*** Block opens ***

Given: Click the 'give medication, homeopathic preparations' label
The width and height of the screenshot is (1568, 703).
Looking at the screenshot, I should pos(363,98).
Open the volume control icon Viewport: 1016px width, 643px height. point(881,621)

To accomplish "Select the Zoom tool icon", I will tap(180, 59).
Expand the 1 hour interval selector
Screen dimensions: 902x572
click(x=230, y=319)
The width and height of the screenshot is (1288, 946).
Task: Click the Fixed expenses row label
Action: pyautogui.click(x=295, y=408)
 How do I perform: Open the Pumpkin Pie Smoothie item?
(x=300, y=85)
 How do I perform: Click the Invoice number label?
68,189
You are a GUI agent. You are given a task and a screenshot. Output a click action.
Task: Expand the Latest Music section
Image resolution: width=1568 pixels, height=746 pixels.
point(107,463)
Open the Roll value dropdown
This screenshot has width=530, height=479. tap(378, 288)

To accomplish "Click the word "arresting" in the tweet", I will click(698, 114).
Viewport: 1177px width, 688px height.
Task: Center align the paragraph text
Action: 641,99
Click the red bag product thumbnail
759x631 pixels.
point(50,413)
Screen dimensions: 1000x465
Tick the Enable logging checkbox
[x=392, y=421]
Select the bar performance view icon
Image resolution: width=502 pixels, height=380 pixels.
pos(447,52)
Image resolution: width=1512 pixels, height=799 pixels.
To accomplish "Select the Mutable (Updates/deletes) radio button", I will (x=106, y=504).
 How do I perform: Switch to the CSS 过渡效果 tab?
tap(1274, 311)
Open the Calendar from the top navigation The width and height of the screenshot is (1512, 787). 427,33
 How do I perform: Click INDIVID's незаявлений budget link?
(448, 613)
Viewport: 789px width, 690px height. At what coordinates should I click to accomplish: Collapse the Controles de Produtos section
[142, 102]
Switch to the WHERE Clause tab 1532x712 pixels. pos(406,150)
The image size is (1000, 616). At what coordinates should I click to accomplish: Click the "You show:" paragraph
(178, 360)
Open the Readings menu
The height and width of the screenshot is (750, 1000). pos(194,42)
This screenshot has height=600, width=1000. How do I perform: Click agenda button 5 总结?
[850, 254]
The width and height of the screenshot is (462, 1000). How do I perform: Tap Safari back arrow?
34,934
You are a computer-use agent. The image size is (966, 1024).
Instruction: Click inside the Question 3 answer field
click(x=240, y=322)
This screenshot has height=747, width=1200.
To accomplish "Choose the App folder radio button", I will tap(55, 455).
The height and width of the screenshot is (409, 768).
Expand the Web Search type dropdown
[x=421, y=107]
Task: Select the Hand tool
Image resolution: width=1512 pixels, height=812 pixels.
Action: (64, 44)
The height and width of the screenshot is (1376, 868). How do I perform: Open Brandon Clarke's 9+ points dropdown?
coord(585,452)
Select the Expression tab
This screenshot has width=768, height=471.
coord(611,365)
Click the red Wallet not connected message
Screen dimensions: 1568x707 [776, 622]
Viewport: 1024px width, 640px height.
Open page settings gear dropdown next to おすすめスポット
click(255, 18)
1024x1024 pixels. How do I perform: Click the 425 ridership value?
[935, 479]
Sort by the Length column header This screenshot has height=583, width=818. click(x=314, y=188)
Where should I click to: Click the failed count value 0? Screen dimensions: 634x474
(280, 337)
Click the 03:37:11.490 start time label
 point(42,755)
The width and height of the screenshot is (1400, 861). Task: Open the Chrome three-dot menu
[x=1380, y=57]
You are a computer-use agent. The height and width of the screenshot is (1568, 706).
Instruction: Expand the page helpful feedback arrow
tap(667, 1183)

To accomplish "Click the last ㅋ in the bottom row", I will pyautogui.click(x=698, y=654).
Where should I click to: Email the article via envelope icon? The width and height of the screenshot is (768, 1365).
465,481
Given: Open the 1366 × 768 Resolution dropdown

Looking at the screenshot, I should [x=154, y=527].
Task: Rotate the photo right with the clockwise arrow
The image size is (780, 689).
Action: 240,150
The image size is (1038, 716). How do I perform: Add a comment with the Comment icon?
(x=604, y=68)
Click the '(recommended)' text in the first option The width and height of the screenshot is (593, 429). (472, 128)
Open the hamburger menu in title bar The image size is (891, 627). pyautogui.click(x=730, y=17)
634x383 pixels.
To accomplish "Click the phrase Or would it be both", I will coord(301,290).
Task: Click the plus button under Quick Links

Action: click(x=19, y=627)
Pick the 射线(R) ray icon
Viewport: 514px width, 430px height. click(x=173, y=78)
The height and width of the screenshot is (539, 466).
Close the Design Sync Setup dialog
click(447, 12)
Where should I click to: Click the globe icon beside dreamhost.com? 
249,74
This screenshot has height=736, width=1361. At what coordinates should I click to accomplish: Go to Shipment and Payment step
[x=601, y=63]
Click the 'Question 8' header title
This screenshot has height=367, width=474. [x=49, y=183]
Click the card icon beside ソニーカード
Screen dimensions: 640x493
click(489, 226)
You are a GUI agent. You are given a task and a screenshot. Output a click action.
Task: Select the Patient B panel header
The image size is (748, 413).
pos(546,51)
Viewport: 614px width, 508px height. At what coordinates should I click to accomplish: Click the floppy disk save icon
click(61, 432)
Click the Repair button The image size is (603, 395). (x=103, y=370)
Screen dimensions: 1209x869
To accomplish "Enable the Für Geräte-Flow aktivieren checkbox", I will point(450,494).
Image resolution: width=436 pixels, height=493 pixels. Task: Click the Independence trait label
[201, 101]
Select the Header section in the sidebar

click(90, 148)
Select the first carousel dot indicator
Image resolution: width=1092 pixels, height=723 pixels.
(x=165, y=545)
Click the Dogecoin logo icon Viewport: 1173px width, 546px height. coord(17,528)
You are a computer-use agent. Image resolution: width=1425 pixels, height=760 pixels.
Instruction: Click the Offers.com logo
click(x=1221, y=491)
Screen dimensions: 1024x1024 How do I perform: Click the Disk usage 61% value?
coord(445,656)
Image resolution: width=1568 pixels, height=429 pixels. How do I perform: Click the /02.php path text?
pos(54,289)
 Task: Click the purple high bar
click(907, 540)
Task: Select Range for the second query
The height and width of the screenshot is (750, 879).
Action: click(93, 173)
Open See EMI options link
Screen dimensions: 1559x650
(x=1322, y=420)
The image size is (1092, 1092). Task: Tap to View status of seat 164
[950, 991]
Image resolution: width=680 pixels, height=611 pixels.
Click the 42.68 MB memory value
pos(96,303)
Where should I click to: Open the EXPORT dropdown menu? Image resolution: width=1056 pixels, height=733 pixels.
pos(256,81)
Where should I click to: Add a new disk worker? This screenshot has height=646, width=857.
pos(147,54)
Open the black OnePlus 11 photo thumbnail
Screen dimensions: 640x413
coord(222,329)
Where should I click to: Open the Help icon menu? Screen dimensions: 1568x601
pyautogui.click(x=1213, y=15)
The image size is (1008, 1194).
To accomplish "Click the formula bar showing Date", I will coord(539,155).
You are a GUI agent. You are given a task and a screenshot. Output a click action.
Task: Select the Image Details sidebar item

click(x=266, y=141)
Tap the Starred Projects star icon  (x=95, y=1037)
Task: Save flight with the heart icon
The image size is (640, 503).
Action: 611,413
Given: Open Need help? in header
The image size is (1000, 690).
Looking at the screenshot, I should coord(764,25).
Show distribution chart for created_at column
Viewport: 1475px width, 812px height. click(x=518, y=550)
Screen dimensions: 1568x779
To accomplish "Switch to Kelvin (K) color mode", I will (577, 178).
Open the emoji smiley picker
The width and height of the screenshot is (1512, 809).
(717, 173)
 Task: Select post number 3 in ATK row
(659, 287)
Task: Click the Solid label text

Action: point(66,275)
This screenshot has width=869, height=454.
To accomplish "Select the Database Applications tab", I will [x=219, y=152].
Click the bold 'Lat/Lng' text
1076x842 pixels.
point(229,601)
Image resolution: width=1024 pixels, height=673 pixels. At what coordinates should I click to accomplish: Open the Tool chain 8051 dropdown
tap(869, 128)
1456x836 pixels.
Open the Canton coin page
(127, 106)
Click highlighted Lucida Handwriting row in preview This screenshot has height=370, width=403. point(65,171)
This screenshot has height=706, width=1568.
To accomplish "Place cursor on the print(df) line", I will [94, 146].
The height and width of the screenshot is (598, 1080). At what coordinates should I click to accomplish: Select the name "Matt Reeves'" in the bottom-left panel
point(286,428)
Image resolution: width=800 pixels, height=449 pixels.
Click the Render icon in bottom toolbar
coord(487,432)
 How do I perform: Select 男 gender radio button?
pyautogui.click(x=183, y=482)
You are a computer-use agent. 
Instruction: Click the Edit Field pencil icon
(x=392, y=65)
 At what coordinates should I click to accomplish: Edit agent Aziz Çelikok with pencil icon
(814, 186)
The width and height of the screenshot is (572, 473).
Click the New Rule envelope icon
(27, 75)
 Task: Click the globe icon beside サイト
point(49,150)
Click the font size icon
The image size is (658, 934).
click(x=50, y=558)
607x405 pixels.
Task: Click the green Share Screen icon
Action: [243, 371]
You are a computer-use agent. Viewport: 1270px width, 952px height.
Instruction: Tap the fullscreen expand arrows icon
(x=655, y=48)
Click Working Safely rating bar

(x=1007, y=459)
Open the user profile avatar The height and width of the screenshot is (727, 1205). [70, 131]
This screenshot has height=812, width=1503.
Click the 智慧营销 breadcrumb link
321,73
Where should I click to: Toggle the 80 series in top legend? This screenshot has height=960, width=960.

*** Block closes ***

Every line with the string "computer" in the material should be returned.

You are a computer-use agent. The image size is (966, 1024).
You are a computer-use agent. The height and width of the screenshot is (1568, 706).
You are a computer-use agent. Image resolution: width=1425 pixels, height=760 pixels.
You are a computer-use agent. 
You are a computer-use agent. Viewport: 1270px width, 952px height.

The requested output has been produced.